··· Information shown

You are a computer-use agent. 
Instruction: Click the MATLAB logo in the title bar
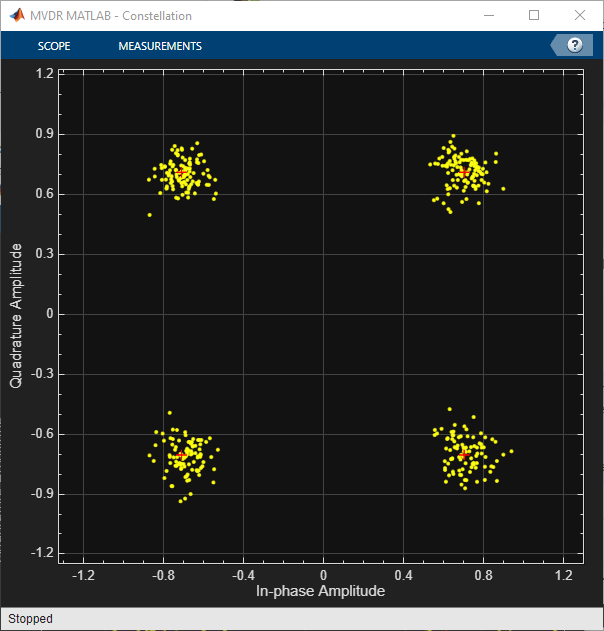click(x=16, y=15)
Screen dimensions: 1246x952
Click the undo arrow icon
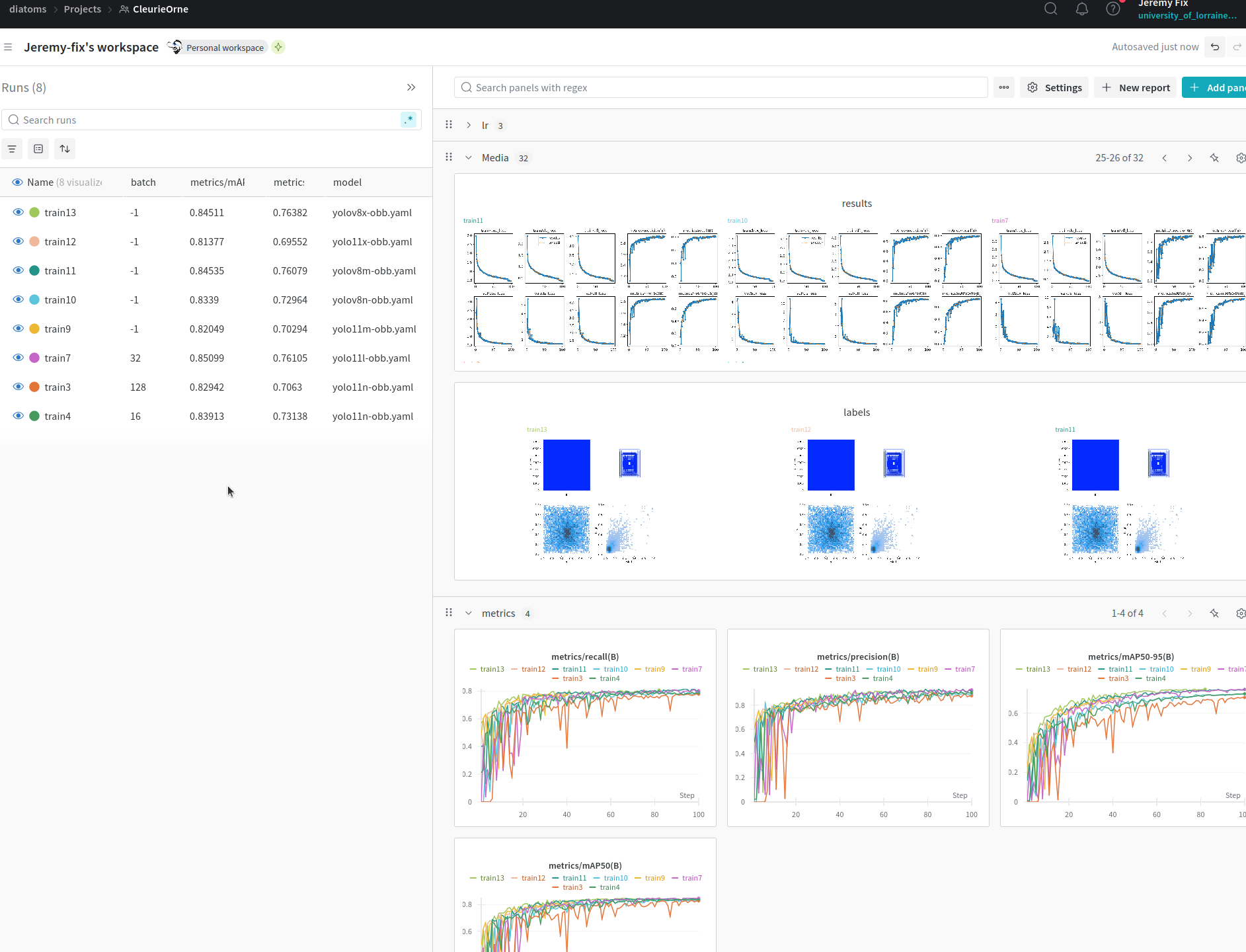pos(1215,47)
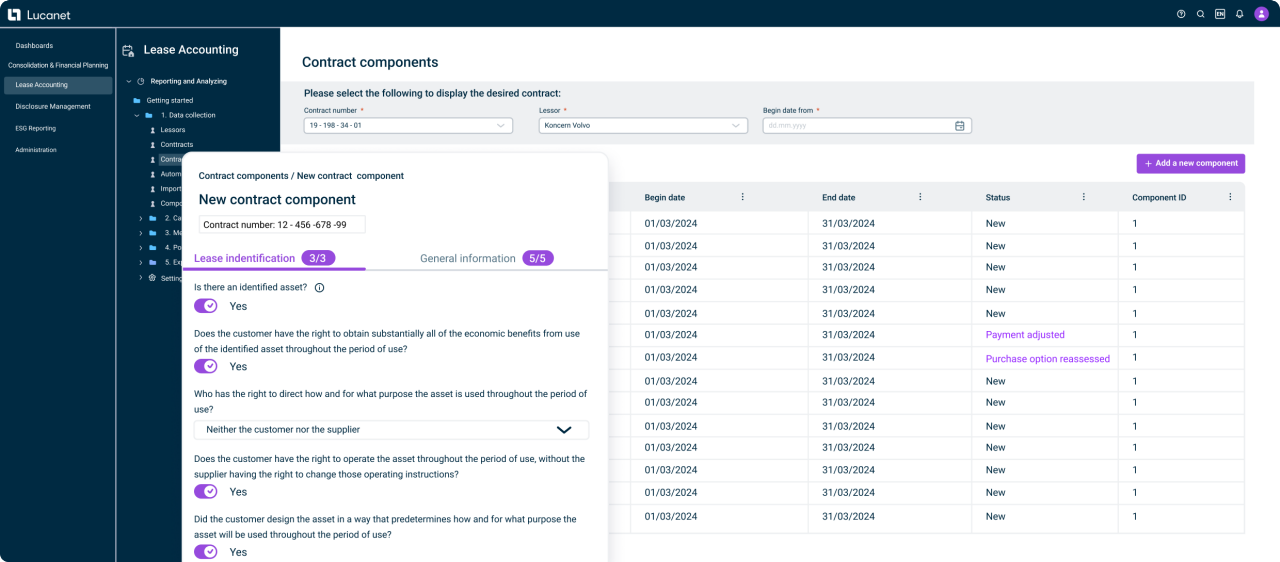Open the Begin date column options menu
Screen dimensions: 1280x562
click(x=742, y=197)
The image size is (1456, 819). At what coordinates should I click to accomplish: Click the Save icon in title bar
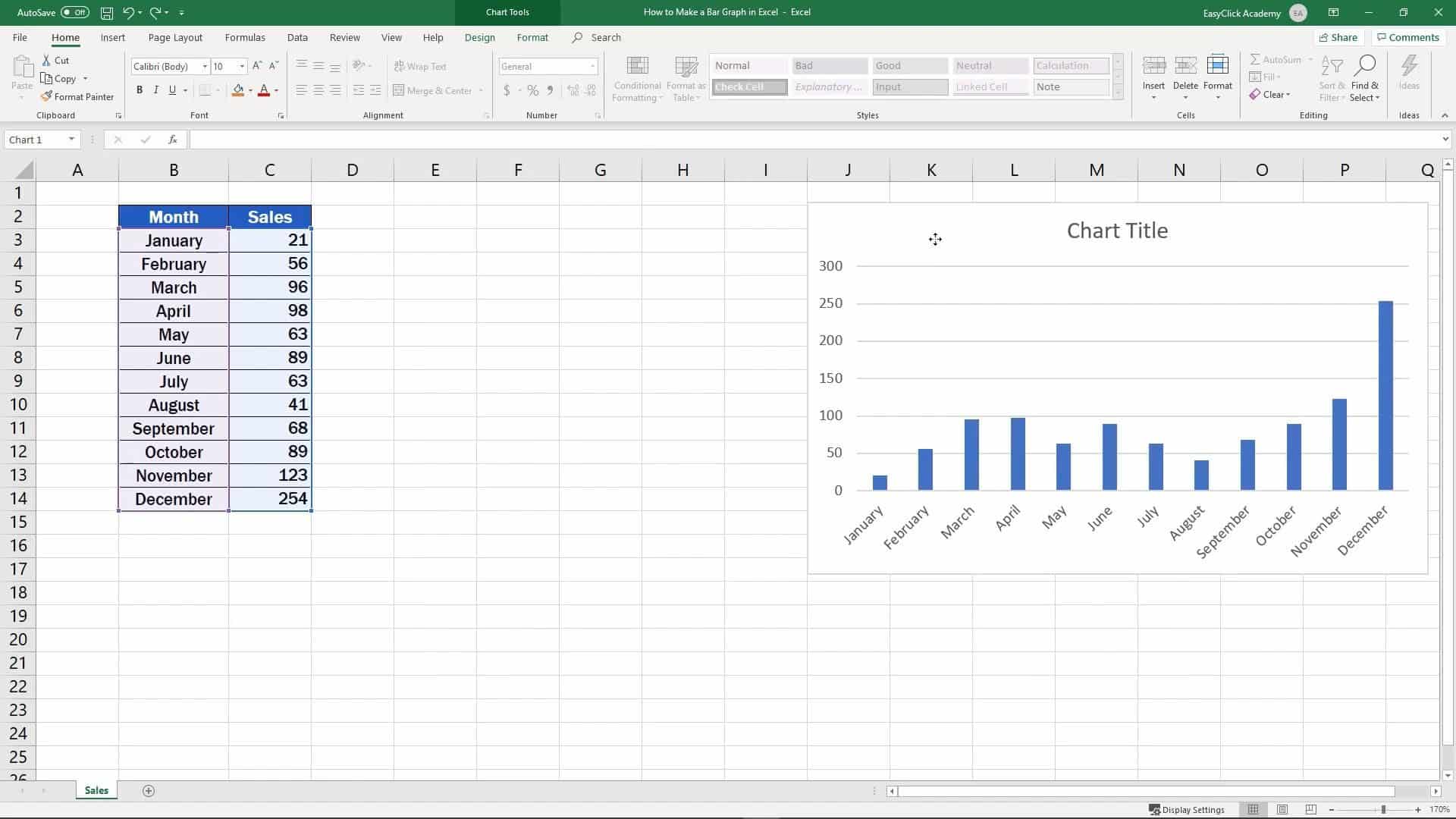[107, 13]
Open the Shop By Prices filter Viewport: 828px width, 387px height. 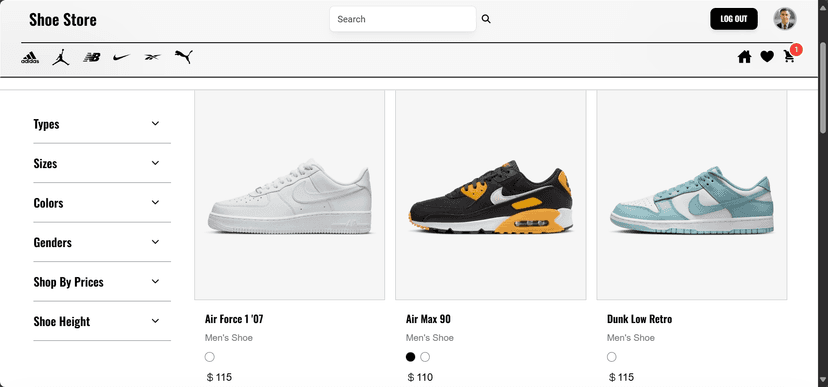[x=102, y=282]
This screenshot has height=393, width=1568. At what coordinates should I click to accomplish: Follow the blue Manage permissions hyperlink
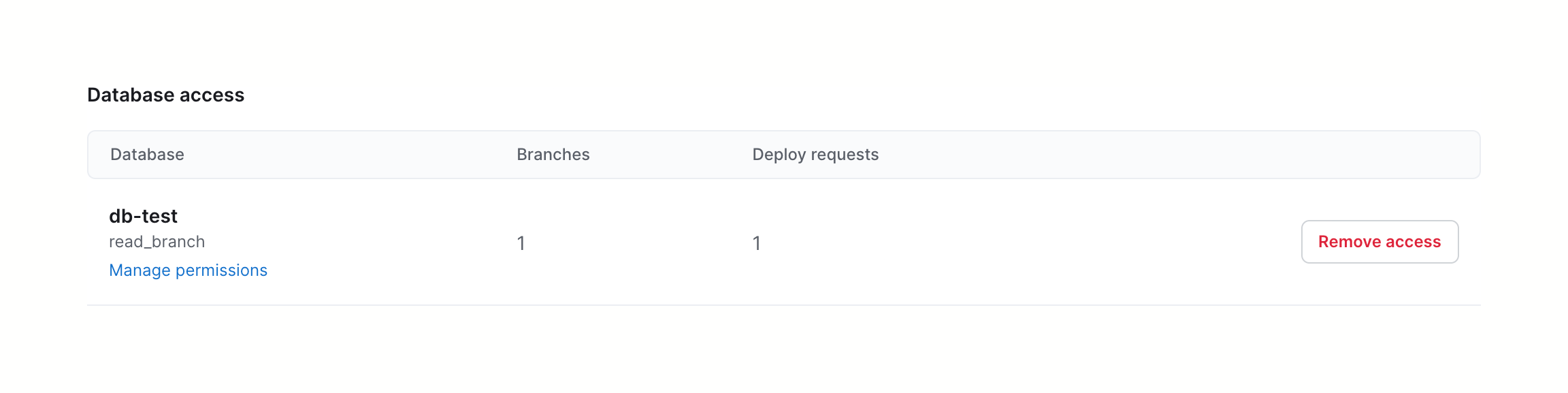coord(188,270)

······

Transcribe word for word the stretch of the records from the line containing "This screenshot has" through the end of the records, leaving the pictures out.

This screenshot has height=393, width=1568. At what coordinates should I click to accomplish: Follow the blue Manage permissions hyperlink
coord(188,270)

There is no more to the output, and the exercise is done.